There are also important limitations to this study. Loudness is generally hypothesized to depend on the total integrated activity of the cochlear nerve, but the true neural correlates have yet to be elucidated [
27]. We have based our method on this hypothesis and may have oversimplified the true workings of loudness coding, as we do not take higher-level processing or neural plasticity into account, which may also affect loudness perception. Another limitation is the validity of the research versions of the SCSs. Our settings used in the strategies have been verified as much as possible by literature and through personal correspondence with the respective companies, but there may still be differences between our version and the clinically implemented SCSs.
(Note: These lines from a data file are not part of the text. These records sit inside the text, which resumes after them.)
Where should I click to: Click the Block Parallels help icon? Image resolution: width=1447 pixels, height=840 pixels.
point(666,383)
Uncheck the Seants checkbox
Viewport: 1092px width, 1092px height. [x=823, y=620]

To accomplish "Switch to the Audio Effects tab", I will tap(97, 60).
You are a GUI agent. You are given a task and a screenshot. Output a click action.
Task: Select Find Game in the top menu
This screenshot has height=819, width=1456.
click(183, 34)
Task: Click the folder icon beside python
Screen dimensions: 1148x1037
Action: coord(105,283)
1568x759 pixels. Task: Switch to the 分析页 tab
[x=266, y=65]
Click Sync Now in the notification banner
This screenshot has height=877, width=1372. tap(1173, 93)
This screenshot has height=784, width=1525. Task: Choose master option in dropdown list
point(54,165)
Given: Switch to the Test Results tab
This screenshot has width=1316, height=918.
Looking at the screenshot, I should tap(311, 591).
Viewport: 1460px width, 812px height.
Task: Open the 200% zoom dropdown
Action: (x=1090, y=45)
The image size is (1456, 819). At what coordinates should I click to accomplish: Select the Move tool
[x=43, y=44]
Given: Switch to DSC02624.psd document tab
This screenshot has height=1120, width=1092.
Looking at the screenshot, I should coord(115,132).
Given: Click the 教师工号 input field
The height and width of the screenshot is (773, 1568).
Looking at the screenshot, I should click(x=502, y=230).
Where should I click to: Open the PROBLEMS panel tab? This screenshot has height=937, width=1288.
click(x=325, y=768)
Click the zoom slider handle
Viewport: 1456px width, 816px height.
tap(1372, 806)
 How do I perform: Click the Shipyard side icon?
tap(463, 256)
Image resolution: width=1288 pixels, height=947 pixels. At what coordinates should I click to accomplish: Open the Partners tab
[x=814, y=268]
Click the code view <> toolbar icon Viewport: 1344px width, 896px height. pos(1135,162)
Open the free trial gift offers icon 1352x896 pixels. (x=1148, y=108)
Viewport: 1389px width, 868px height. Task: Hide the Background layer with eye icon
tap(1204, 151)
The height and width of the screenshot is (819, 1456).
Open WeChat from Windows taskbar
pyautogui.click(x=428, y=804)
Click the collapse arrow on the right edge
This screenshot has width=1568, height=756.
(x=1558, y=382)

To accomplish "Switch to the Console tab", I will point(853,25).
Additionally, specific pre- or post-processing created by both companies to increase speech-understanding in noisy environments can affect loudness as they repress the signal of noisy channels and increase lower energy channels, improving speech-in-noise perception [
28]. However, the pure-tone stimuli used in this paper were perceived as “noise” by these algorithms, resulting in suppression of the signal we are trying to measure.
In future studies, this implanted cochlea model can be used to objectively investigate many more differences between SCSs. It is a diverse tool that can be extended to run with other SCSs, also from different manufacturers, like Med-El, whose SCSs were, unfortunately, not available to us for this study. A major area of interest is the encoding of frequency information. Many studies have investigated pitch encoding showing electrodograms, patient outcomes, neural activation, or a combination of these (e.g., see [
29] for a comparison between three implants based on pure tones, [
30] for ACE with harmonic complexes, or see [
31] for place and temporal pitch encoding in three different implants). This subject is beyond the scope of the current paper, but future work will focus on including this topic in our modeling pipeline. Other research topics could include looking at the stimuli used in psychophysical experiments, the interaction between perceived pitch and loudness, or temporal encoding. The focus could also be on CI-specific characteristics such as changing pulse rate, pulse shape, or dynamic range of the implants. It is also possible to examine different electrode array designs, cochlear anatomies, and pathologies, and investigate what happens to a neural signal if auditory nerve fiber health deteriorates or the electrode array is placed in a different position in the cochlea.